*EXTRACT PROVIDED:*
- Opening Delimiter -

Earlier Wednesday, the Secret Service confirmed that it had "intercepted" two suspicious packages identified as "potential explosive devices" that were sent to Obama's Washington, D.C. home and Clinton's residence in Chappaqua, N.Y. Sources told Fox News that former President Bill Clinton was at the Chappaqua home when the suspicious package was found, but that it was screened in Westchester County -- not at the Clinton residence.

Hillary Clinton was attending campaign events for Democrats in Florida on Tuesday and Wednesday and was not at the home at the time.

A similar device was found in the mailbox of Soros' estate in Bedford, N.Y., Monday evening.

The alerts also gave rise to a series of false alarms Wednesday. In San Diego, the building housing the offices of Sen. Kamala Harris, D-Calif., and the San Diego Union-Tribune was evacuated due to a suspicious package. But police later said the package was merely "abandoned property," and a Harris spokeswoman said the "suspicious packages" were not addressed to the senator or their office.

New York Gov. Andrew Cuomo also announced at a press conference that a "device" was sent to his Manhattan office. But a spokesperson for the governor later walked back that statement, saying that a "preliminary investigation" showed that the package contained "computer files" on the white nationalist group The Proud Boys.

Cuomo later announced that he was deploying 100 additional state National Guard soldiers and directing state police to double security at key bridges and tunnels across New York state, as well as at JFK and LaGuardia airports and mass transit systems, "out of an abundance of caution."

- Closing Delimiter -

[Collected data entries]
- Opening Delimiter -

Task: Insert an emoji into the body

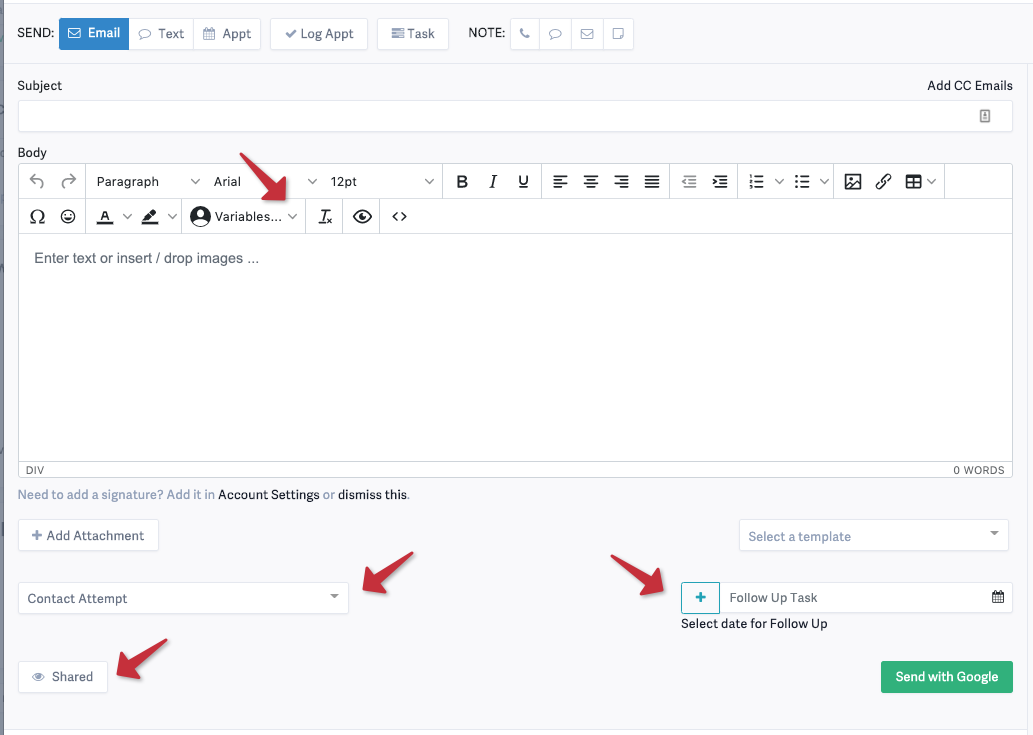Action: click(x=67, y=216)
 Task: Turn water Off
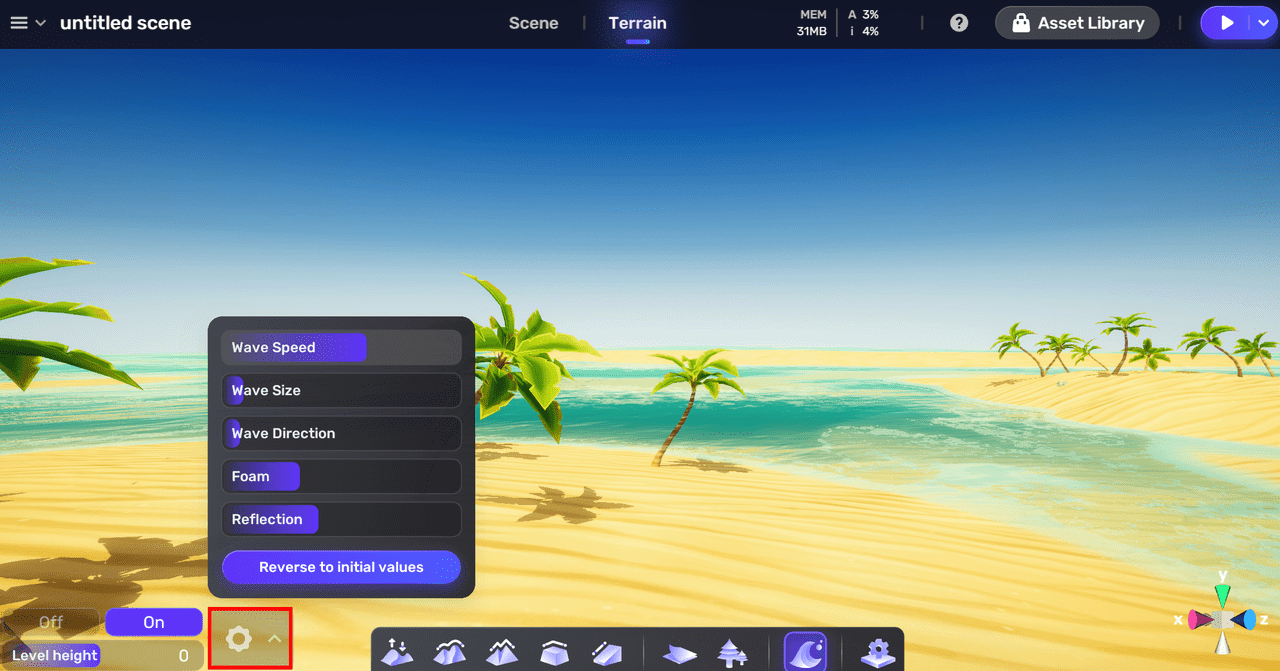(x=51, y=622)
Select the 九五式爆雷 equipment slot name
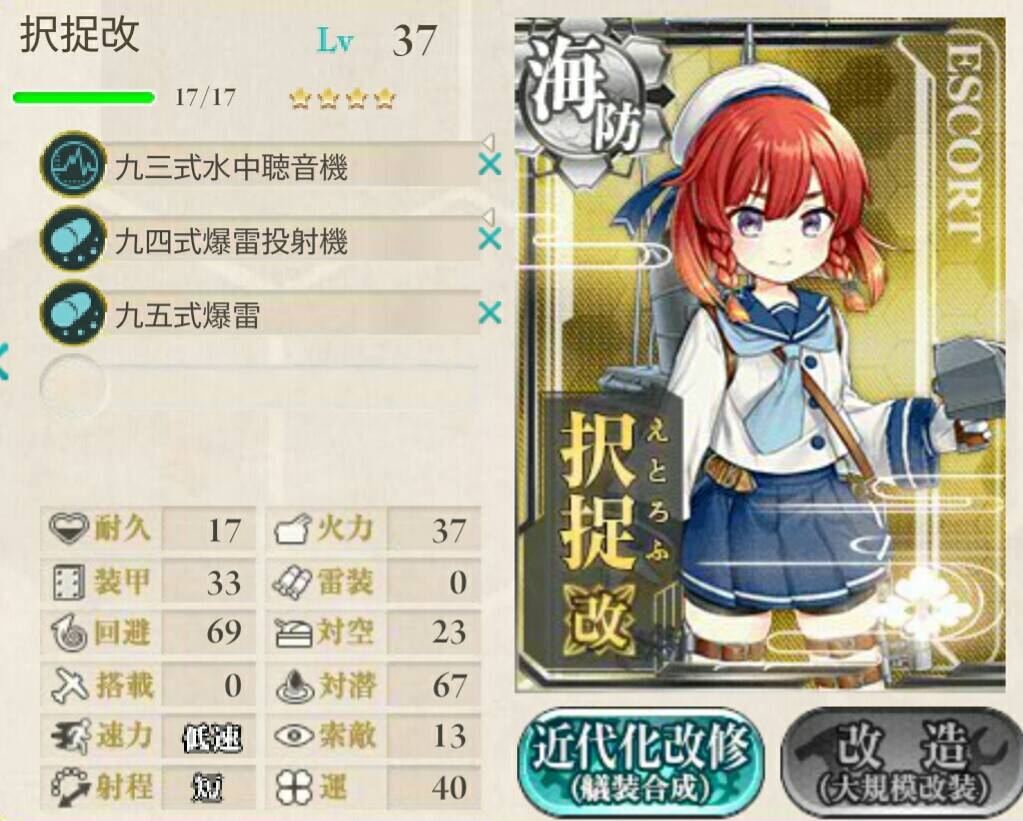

- Closing Delimiter -

*TRY IT:* According to the news excerpt, what was Hillary Clinton doing on Tuesday and Wednesday?

*ANSWER TO THIS EXERCISE:* She was attending campaign events for Democrats in Florida.